Welcome to the cold and flu season. There are many reasons so many of us tend to get sick this time of the year but good news is that there's also some easy things you can do to keep your body strong this winter season.
The most important thing to remember that colds and even the flu don't just happen. You don't get sick because of bad luck or you simply happen to come into contact with germs. The truth is that germs are all around us, from every doorknob you touch to even your computer desk. No reason to worry though, there's something working twenty four hours a day, seven days a week to keep you healthy. It's your immune system and the key to not getting a cold, is keeping it strong. A healthy immune system is designed to fight colds and infection, so they don't take root in your body. When patients tell me they are sick or have a cold, I always ask the same question, "How did you let yourself get run down?" It's a body that is run down and therefore susceptible to a cold, that is the real problem. In our fast paced society it's hard to keep our body and immune system strong, but good news is that there are some simple ways to help you not only get over a cold quicker but actually prevent it in the first place.

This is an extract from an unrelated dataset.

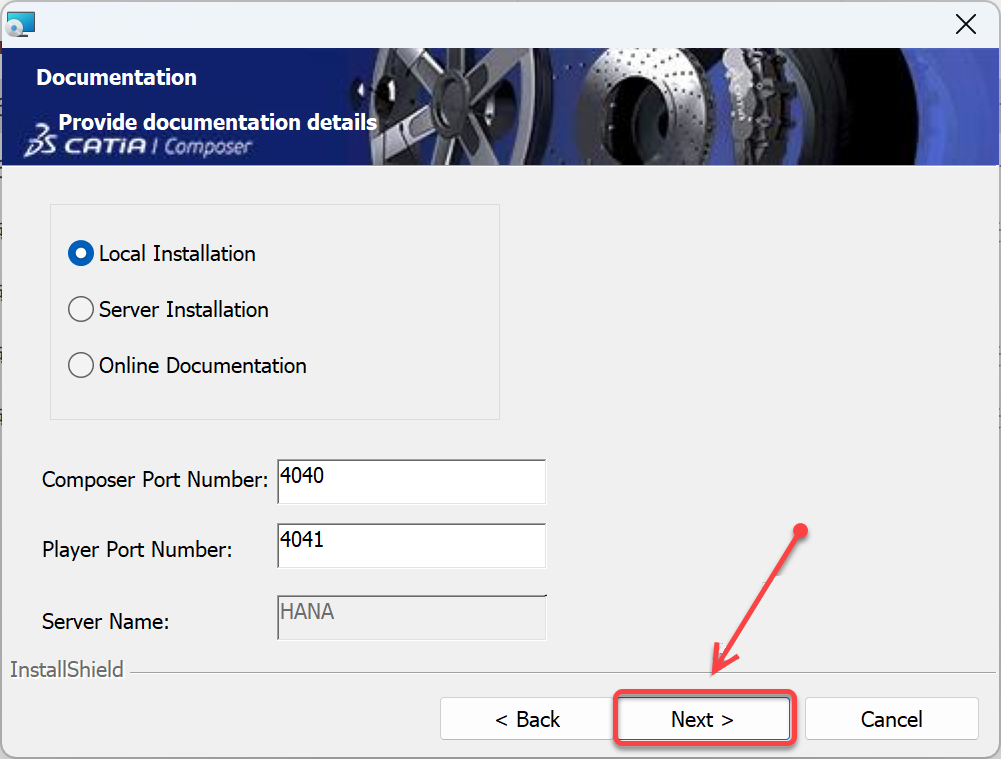
Task: Cancel the installation setup
Action: pos(891,719)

The first thing I recommend is rest. It sounds so simple, but too many of us are chronically sleep deprived. Sleeping in during the weekends is also not a good way to "make it up", since it disrupts your normal sleep cycle. Lack of sleep even for just a night has been linked from everything to weight gain, decreased mental performance and decreased immune function so if your body tells you that you are tired, instead of reaching for that third cup of coffee, how about just getting to bed earlier. Most of us need at least 7-8 hours of restful sleep and when we are fighting a cold or infection, even more. Don't forget that temperature also plays a role in restful sleep and most studies agree that a temperature between 60 and 67 degrees Fahrenheit is optimal for sleeping, while above 75 degrees has actually been shown to be disruptive to sleep.
The second thing I recommend is to be very careful with what you eat, specifically refined sugar. Studies have shown that eating or drinking too much sugar curbs immune system cells that attack bacteria. This effect lasts for at least two hours after consuming refined sugars. I'm not saying you have to give up the cookies and cake forever, but if you are fighting a cold, definitely skip em. Increase fruits and especially fresh green leafy vegetables, which are rich in vitamins and nutrients. Typically raw is best followed by lightly steamed or sautéed. The more vegetables are cooked, the less nutritive value they possess. Fresh garlic is also particularly good for your immune system as it helps fight viruses and bacteria.
Exercise is another major factor in keeping your body and mind strong. Exercise has the effect of a jump start on your immune system and can help keep you from getting colds and the flu. In one study reported in the American Journal of Medicine, women who walked for a half-hour every day for one year had half the number of colds as women who did not exercise. I understand no one wants to go outside for a walk when it's cold, but fresh air is better for you and sun exposure boosts your Vitamin D production which has been shown to also help fight colds.
Another way to boost your immune system you might not think of is Chiropractic care. Chiropractic care has been shown to boost your immune system as well as help your nervous system regulate stress. The chief of cancer prevention at New York’s Preventative Medicine Institute found that people who received regular chiropractic care over a five-year period had a 200% greater immune competence than those who had not received chiropractic care.
Don't forget the common sense approaches as well, such as regularly washing your hands with soap and water. Antibacterial gels are convenient but not nearly as effective and may lead to antibiotic resistant bacteria. There are so many simple ways to boost your immune system and come out of the cold and flu season on top.